If no shared naming schema exist, RDF links are often generated based on the similarity of
entities within both data sets. Such similarity computations can build on a large body of
related work on record linkage (Winkler, 2006) and duplicate detection (Elmagarmid et al.,
2007) within the database community as well as on ontology matching (Euzenat & Shvaiko,
2007) in the knowledge representation community. An example of a similarity based
interlinking algorithm is presented in (Raimond et al., 2008). In order to set RDF links
between artists in the Jamendo and Musicbrainz data sets, the authors use a similarity
metric that compares the names of artists as well as the titles of their albums and songs.
Various RDF link generation frameworks are available, that provide declarative languages
for specifying which types of RDF links should be created, which combination of similarity
metrics should be used to compare entities and how similarity scores for specific properties
are aggregated into an overall score. The Silk framework (Volz et al., 2009) works against
local and remote SPARQL [Endnote:http://www.w3.org/TR/rdf-sparql-query/]endpoints
and is designed to be employed in distributed environments without having to replicate data
sets locally. The LinQL framework (Hassanzadeh et al., 2009) works over relational
databases and is designed to be used together with database to RDF mapping tools such as
D2R Server or Virtuoso.
Linked Data should be published alongside several types of metadata, in order to increase
its utility for data consumers. In order to enable clients to assess the quality of published
data and to determine whether they want to trust data, data should be accompanied with
meta-information about its creator, its creation date as well as the creation method (Hartig,
2009). Basic provenance meta-information can be provided using Dublin Core terms or the
Semantic Web Publishing vocabulary (Carroll et al., 2005). The Open Provenance Model
(Moreau et al., 2008) provides terms for describing data transformation workflows.

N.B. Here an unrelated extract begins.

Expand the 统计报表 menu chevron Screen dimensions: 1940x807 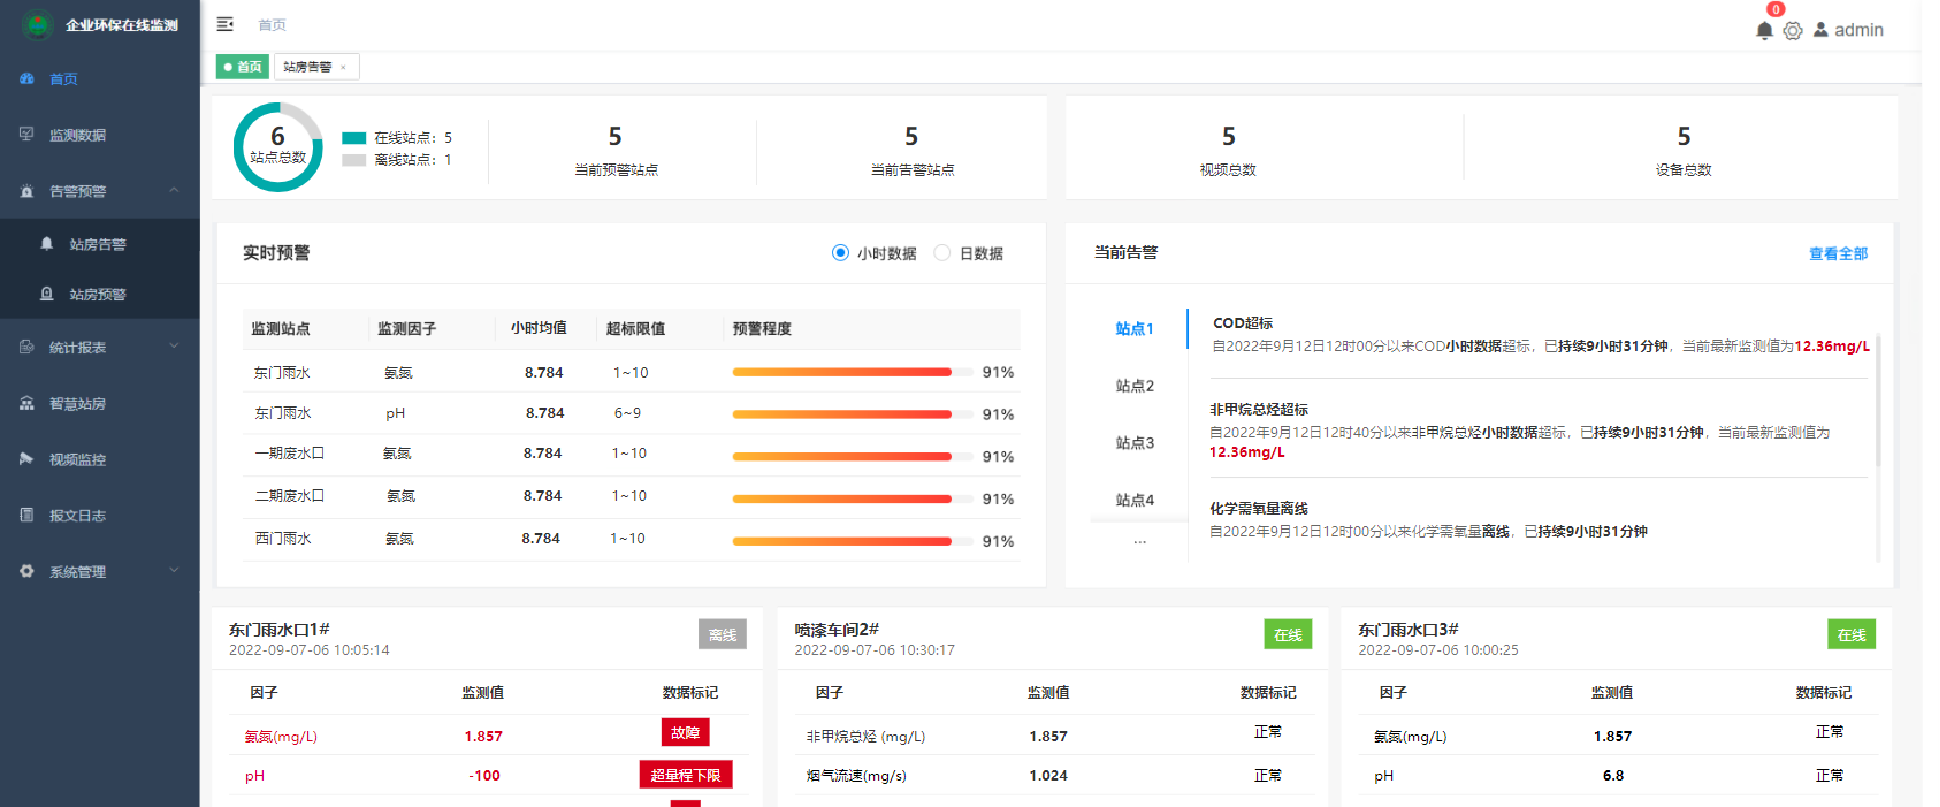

In (Zhao
et al., 2008), the authors propose a method for providing evidence for RDF links and for
tracing how the RDF links change over time
In order to support clients in choosing the most efficient way to access Web data for the
specific task they have to perform, data publishers can provide additional technical
metadata about their data set and its interlinkage relationships with other data sets: The
Semantic Web Crawling sitemap extension (Cyganiak et al., 2008) allows data publishers to
state which alternative means of access (SPARQL endpoint, RDF dumps) are provided
besides dereferenceable URIs. The Vocabulary Of Interlinked Datasets (Alexander et al.,
2009) defines terms and best practices to categorize and provide statistical meta-
information about data sets as well as the linksets connecting them.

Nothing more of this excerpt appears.